*** Begin section ***

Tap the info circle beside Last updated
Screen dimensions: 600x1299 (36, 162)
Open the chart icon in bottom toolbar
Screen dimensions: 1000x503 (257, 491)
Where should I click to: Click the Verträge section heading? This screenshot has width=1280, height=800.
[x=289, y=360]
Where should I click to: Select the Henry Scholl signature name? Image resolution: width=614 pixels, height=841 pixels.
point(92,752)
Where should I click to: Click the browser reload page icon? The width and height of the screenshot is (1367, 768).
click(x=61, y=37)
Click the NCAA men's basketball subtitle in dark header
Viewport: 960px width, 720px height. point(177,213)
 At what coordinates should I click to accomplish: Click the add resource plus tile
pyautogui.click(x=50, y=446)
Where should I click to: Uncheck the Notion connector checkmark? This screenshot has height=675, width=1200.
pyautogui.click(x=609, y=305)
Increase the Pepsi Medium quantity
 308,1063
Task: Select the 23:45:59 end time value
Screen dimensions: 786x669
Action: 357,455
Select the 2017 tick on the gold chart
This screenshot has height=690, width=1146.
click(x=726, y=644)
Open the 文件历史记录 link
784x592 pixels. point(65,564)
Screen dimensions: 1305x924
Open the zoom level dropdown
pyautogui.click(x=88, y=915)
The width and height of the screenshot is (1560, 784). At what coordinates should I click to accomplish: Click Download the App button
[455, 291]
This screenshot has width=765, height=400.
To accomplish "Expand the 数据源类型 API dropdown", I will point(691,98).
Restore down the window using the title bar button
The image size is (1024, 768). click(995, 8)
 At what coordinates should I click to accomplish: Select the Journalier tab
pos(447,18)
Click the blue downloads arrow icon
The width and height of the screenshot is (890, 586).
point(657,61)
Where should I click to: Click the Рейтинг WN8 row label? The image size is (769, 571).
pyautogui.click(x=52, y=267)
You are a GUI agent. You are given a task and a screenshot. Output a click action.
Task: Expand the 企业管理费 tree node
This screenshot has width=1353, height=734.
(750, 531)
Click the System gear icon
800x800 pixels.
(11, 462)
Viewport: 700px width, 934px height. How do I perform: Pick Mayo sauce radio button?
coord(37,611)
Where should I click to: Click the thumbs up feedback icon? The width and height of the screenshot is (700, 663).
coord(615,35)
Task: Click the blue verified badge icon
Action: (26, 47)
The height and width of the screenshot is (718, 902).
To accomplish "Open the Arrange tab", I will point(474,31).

*** End section ***

Write the listing out again, matching every line exactly.

Tap the info circle beside Last updated
Screen dimensions: 600x1299 (36, 162)
Open the chart icon in bottom toolbar
Screen dimensions: 1000x503 (257, 491)
Where should I click to: Click the Verträge section heading? This screenshot has width=1280, height=800.
[x=289, y=360]
Where should I click to: Select the Henry Scholl signature name? Image resolution: width=614 pixels, height=841 pixels.
point(92,752)
Where should I click to: Click the browser reload page icon? The width and height of the screenshot is (1367, 768).
click(x=61, y=37)
Click the NCAA men's basketball subtitle in dark header
Viewport: 960px width, 720px height. point(177,213)
 At what coordinates should I click to accomplish: Click the add resource plus tile
pyautogui.click(x=50, y=446)
Where should I click to: Uncheck the Notion connector checkmark? This screenshot has height=675, width=1200.
pyautogui.click(x=609, y=305)
Increase the Pepsi Medium quantity
 308,1063
Task: Select the 23:45:59 end time value
Screen dimensions: 786x669
Action: 357,455
Select the 2017 tick on the gold chart
This screenshot has height=690, width=1146.
click(x=726, y=644)
Open the 文件历史记录 link
784x592 pixels. point(65,564)
Screen dimensions: 1305x924
Open the zoom level dropdown
pyautogui.click(x=88, y=915)
The width and height of the screenshot is (1560, 784). At what coordinates should I click to accomplish: Click Download the App button
[455, 291]
This screenshot has width=765, height=400.
To accomplish "Expand the 数据源类型 API dropdown", I will point(691,98).
Restore down the window using the title bar button
The image size is (1024, 768). click(995, 8)
 At what coordinates should I click to accomplish: Select the Journalier tab
pos(447,18)
Click the blue downloads arrow icon
The width and height of the screenshot is (890, 586).
point(657,61)
Where should I click to: Click the Рейтинг WN8 row label? The image size is (769, 571).
pyautogui.click(x=52, y=267)
You are a GUI agent. You are given a task and a screenshot. Output a click action.
Task: Expand the 企业管理费 tree node
This screenshot has width=1353, height=734.
(750, 531)
Click the System gear icon
800x800 pixels.
(11, 462)
Viewport: 700px width, 934px height. How do I perform: Pick Mayo sauce radio button?
coord(37,611)
Where should I click to: Click the thumbs up feedback icon? The width and height of the screenshot is (700, 663).
coord(615,35)
Task: Click the blue verified badge icon
Action: (26, 47)
The height and width of the screenshot is (718, 902).
To accomplish "Open the Arrange tab", I will point(474,31).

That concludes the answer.